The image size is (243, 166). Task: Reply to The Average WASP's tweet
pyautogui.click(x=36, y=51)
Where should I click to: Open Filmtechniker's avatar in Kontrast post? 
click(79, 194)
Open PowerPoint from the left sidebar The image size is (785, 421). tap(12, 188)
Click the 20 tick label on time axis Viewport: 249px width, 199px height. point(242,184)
________
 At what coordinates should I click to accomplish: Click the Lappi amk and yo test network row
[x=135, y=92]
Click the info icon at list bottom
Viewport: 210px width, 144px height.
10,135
________
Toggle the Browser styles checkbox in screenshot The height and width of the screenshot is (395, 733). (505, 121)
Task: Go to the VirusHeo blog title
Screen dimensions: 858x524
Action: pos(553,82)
________
Task requirements:
Set down exactly the lines of the data above, beginning with the line that has "The image size is (243, 166)." and ending with the line that has "Click the 20", and no others.

Answer to the problem:
The image size is (243, 166). Task: Reply to The Average WASP's tweet
pyautogui.click(x=36, y=51)
Where should I click to: Open Filmtechniker's avatar in Kontrast post? 
click(79, 194)
Open PowerPoint from the left sidebar The image size is (785, 421). tap(12, 188)
Click the 20 tick label on time axis Viewport: 249px width, 199px height. point(242,184)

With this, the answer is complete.